Si le travailleur salarié tombe malade juste avant le début de vacances planifiées, il conserve ses jours de vacances et peut les prendre plus tard, du moins avant le 31 décembre de l'année en cours. Ce principe vaut tant pour des vacances individuelles que pour des vacances collectives.

Période de vacances collectives

Si un ouvrier tombe malade avant une période de fermeture collective, il ne reçoit pas de salaire garanti pour les jours d'invalidité qui coïncident avec la période de fermeture collective. La raison ? Les ouvriers reçoivent uniquement un salaire garanti pour les jours de travail normaux pour lesquels ils auraient reçu un salaire s'ils n'avaient pas été en incapacité de travail.

Les périodes de vacances collectives ne sont pas des périodes de travail normales. Si le travailleur avait été en état de travailler, il n'aurait également pas reçu de salaire. Par conséquent, la mutualité va directement indemniser le travailleur pour les jours d'incapacité de travail qui coïncident avec les jours de fermeture collective.

S'il s'agit d'un employé, l'employeur paie par contre en principe le salaire garanti au cours de la période d'invalidité.

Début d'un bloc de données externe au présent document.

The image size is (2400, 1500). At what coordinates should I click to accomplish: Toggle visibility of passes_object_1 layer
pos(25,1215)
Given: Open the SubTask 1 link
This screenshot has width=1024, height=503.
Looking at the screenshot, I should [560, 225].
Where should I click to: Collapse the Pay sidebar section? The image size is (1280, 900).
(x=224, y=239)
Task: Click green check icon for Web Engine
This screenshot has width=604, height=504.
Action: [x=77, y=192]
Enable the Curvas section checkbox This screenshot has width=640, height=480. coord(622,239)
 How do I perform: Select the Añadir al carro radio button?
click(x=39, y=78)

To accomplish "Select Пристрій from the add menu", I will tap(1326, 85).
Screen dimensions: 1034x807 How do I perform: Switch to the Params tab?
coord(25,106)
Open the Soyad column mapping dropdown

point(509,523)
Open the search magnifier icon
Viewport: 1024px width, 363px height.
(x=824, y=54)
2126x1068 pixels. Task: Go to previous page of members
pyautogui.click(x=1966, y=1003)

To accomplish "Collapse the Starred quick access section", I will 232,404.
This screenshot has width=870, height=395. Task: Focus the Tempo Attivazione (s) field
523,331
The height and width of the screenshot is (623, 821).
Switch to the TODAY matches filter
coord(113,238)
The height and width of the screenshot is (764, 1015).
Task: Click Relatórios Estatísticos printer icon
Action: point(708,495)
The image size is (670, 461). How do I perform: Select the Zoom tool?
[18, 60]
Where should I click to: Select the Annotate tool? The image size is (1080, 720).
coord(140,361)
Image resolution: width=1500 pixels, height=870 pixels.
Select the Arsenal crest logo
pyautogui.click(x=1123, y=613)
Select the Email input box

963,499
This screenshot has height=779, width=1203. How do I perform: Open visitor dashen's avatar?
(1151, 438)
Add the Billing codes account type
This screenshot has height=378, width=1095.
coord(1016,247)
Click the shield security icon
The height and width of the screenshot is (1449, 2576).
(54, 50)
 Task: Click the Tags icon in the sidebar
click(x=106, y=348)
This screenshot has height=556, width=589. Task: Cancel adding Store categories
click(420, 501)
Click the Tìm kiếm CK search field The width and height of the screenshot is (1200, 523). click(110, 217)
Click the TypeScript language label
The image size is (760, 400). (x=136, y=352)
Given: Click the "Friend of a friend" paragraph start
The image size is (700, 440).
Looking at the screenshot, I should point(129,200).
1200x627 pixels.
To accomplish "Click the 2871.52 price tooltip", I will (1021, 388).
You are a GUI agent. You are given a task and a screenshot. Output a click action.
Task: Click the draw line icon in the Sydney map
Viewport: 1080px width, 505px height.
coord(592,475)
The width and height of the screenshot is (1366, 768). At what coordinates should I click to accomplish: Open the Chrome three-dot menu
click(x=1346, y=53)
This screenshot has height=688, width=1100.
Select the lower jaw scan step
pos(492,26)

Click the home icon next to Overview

La Belgique pas conforme à la jurisprudence européenne

Deuxième scénario : un travailleur salarié tombe en incapacité de travail au cours de ses vacances. Ces jours conservent dans ce cas le statut de jours de vacances légales et ne peuvent pas être reportés. Le salarié reçoit une prime de vacances pour ces jours. Il n'a pas droit au salaire garanti pour ces jours d'incapacité de travail.

A cet égard, la Belgique n'est pas conforme à la jurisprudence européenne. Selon un arrêt de la Cour de Justice, un employé a le droit de prendre ses vacances plus tard s'il est malade au cours de cette période, quel que soit le moment où il est précisément tombé malade. Le travailleur conserve également son salaire.

Les principes décrits plus haut restent toutefois d'application tant que la Belgique ne se conforme pas à la Cour.